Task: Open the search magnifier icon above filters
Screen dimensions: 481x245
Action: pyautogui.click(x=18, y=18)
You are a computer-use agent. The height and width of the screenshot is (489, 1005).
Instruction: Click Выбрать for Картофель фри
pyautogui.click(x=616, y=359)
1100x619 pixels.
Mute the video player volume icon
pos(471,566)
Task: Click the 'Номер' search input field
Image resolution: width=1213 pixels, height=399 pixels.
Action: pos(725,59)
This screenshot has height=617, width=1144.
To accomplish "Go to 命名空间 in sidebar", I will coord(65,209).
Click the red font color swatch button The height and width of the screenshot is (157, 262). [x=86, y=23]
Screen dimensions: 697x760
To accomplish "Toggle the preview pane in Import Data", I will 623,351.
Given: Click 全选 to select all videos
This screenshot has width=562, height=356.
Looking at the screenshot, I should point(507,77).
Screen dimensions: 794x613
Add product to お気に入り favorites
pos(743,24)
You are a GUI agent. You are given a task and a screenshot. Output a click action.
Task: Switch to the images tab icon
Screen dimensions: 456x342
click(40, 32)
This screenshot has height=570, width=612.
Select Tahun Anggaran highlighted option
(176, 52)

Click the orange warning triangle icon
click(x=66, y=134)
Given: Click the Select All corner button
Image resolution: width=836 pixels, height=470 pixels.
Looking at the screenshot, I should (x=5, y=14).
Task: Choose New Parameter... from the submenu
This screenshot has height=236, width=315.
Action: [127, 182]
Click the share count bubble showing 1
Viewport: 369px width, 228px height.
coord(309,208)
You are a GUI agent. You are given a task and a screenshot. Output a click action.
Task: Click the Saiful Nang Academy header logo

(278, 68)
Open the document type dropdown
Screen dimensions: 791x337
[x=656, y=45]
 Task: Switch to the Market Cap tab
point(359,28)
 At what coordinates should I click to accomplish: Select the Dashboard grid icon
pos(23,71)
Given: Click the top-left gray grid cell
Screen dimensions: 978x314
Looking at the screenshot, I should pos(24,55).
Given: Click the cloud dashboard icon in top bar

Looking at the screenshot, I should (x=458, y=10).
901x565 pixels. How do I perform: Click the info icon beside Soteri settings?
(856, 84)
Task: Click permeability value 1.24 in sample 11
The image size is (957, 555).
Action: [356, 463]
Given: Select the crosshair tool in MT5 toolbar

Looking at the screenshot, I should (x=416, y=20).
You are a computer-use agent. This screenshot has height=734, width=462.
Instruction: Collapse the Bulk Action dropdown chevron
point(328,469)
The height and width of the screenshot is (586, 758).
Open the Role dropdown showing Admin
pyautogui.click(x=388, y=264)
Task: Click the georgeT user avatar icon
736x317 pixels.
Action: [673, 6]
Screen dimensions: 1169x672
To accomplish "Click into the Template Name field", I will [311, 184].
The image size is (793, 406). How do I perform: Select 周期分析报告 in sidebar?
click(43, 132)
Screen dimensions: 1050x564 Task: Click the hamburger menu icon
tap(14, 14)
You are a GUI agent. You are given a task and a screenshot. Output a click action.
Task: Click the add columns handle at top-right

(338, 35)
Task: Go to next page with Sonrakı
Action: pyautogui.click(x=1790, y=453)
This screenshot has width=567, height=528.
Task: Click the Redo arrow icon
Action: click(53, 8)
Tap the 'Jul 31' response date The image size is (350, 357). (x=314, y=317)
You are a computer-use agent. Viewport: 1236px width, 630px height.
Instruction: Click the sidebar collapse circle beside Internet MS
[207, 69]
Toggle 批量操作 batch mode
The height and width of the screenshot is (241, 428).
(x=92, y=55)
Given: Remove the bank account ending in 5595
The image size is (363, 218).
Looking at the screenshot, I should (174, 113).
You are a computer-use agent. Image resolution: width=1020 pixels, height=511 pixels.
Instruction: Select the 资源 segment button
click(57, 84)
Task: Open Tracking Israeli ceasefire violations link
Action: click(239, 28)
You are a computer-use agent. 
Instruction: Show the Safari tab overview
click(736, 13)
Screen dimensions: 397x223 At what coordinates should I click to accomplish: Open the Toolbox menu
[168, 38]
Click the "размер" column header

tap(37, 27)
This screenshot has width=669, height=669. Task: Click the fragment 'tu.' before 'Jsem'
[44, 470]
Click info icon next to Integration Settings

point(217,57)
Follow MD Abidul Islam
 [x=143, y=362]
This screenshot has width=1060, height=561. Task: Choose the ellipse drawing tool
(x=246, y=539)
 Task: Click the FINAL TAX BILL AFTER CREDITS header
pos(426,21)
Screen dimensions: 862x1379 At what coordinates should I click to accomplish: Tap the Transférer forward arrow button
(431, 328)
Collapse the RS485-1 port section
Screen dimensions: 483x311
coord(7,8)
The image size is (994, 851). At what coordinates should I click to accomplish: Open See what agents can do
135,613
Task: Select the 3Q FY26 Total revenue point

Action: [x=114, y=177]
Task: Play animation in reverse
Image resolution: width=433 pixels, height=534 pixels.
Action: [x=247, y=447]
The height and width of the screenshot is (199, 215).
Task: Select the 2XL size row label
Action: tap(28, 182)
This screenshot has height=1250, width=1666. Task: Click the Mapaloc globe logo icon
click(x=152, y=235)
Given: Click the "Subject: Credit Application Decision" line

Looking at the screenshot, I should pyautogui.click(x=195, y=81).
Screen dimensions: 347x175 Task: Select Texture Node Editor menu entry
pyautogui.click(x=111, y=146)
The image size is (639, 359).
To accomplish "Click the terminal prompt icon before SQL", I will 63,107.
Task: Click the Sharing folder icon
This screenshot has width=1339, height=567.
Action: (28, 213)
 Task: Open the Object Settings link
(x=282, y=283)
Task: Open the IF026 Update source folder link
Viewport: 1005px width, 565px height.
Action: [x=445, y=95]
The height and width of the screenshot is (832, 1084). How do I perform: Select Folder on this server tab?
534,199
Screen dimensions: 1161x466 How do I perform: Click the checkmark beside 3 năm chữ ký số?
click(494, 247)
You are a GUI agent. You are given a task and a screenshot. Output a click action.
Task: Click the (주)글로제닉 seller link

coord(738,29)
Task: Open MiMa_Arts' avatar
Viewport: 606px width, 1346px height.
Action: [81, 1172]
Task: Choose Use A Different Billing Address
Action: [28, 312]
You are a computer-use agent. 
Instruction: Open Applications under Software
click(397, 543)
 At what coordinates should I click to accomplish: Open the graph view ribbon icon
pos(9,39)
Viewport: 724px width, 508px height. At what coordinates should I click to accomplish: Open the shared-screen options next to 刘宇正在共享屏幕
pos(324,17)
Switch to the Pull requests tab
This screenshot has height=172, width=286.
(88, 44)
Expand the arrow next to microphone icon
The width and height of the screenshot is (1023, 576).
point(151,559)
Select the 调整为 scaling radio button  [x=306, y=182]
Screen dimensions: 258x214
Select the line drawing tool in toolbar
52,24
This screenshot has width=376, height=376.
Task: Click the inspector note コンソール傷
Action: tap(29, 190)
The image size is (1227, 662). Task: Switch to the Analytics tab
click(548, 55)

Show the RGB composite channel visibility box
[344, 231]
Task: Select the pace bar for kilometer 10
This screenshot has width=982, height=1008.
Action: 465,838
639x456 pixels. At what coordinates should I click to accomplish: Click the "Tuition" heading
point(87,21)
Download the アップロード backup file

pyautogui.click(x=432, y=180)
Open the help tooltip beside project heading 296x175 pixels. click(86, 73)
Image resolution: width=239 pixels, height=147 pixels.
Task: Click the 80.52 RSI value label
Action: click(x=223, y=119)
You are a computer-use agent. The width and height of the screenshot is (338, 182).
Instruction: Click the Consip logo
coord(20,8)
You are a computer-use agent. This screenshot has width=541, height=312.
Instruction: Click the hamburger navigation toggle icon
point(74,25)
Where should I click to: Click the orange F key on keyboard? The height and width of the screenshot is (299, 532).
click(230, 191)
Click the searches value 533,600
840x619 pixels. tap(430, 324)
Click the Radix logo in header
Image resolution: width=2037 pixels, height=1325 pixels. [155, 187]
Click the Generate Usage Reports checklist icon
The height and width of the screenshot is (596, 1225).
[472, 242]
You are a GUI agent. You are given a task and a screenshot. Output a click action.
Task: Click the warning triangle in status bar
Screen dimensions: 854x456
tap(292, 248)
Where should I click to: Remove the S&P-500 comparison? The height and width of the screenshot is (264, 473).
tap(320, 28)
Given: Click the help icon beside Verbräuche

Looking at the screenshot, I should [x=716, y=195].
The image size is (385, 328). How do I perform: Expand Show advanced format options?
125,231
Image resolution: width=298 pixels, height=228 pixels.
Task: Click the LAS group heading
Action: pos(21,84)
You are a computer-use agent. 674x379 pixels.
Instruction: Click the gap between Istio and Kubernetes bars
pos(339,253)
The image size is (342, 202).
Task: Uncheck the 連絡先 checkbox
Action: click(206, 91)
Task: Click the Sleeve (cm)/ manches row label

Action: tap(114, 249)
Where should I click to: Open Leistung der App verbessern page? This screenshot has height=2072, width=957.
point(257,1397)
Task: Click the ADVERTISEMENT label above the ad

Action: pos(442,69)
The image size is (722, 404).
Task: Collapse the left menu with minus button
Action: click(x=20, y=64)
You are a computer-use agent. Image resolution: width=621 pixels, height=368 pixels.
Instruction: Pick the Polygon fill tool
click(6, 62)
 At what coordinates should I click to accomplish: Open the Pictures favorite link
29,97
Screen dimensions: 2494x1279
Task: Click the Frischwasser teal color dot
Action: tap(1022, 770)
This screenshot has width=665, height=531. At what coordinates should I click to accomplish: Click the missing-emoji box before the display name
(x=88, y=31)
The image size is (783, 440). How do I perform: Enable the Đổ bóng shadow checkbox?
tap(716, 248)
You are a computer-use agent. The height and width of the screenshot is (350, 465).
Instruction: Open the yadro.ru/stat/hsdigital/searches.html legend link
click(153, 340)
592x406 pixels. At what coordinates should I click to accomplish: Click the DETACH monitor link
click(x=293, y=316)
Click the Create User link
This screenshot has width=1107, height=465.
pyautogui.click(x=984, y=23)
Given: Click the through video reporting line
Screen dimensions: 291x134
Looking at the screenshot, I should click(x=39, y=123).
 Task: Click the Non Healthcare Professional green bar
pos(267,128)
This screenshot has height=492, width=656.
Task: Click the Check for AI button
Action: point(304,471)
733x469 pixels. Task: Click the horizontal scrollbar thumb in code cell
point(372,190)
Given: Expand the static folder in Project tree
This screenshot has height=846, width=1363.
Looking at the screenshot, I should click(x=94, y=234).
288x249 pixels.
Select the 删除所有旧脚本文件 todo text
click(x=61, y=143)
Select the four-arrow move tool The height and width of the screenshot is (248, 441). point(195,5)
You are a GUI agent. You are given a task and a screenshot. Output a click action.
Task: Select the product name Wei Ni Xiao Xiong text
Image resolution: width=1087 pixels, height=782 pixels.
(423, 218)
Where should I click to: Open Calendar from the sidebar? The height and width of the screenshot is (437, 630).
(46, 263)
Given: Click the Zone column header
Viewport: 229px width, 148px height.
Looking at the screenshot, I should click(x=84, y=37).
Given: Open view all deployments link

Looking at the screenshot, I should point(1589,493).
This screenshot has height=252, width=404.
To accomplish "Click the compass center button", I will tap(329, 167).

•••

• Given task: Give the lines from the one containing "At what coordinates should I click to accomplish: Select" through the one containing "Action: [356, 463]" again, substituting "header toolbar" for "top bar" and leaving everything else unchanged.

• Full answer:
 At what coordinates should I click to accomplish: Select the Dashboard grid icon
pos(23,71)
Given: Click the top-left gray grid cell
Screen dimensions: 978x314
Looking at the screenshot, I should pos(24,55).
Given: Click the cloud dashboard icon in header toolbar

Looking at the screenshot, I should (x=458, y=10).
901x565 pixels. How do I perform: Click the info icon beside Soteri settings?
(856, 84)
Task: Click permeability value 1.24 in sample 11
The image size is (957, 555).
Action: [356, 463]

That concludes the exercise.